The only solace in all of this is that what I’m experiencing today isn’t unique. Exemplified by negative, intrusive, ruminating thoughts, “bad ADHD morning brain” is somewhat common.  Yet if you don’t know that, you feel like a crazy square peg struggling to fit into that round hole of life.

(Not that I DON’T feel that way today, but at least I can put a tag on it!)

Thank executive functioning challenges, emotional dysregulation and the aforementioned sleep struggles for such an honour. It leads to overwhelming mental restlessness and mind-wandering.

Add in lower dopamine levels—something ADHDers struggle with already—in the morning, being understimulated as we fight to get through the tedious morning rituals/routines, and you can see how that irritability just compounds.

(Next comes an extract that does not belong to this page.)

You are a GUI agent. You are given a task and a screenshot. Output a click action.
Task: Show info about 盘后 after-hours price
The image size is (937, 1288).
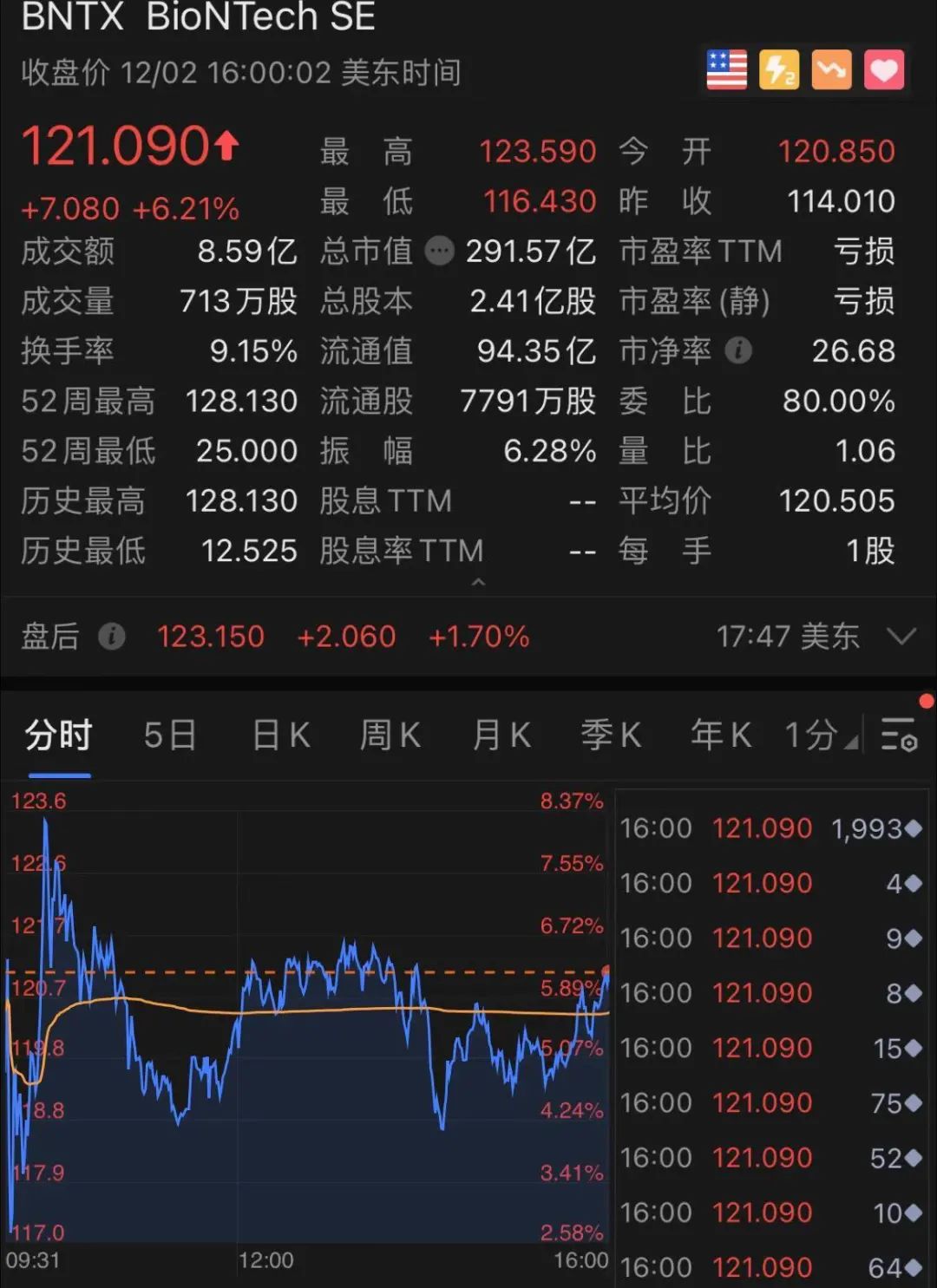pos(112,637)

So, yeah. Everyone has “bad days,” or wakes up on the wrong side of the bed, but we lucky neurodivergents get that little extra slice of fun known as a “bad ADHD morning.”

It’s not fun, but we can get through it and enjoy the “good ADHD mornings” when they come. The ones where you knock a ton of things off your To-Do list before your toast has even popped. It’s just a matter of struggling through the here-and-now with gritted teeth until the next sunrise.

Now, if you’ll excuse me, I’m going to plough through another carafe of coffee in an attempt to wash away the clouds and create an “awesome ADHD afternoon.”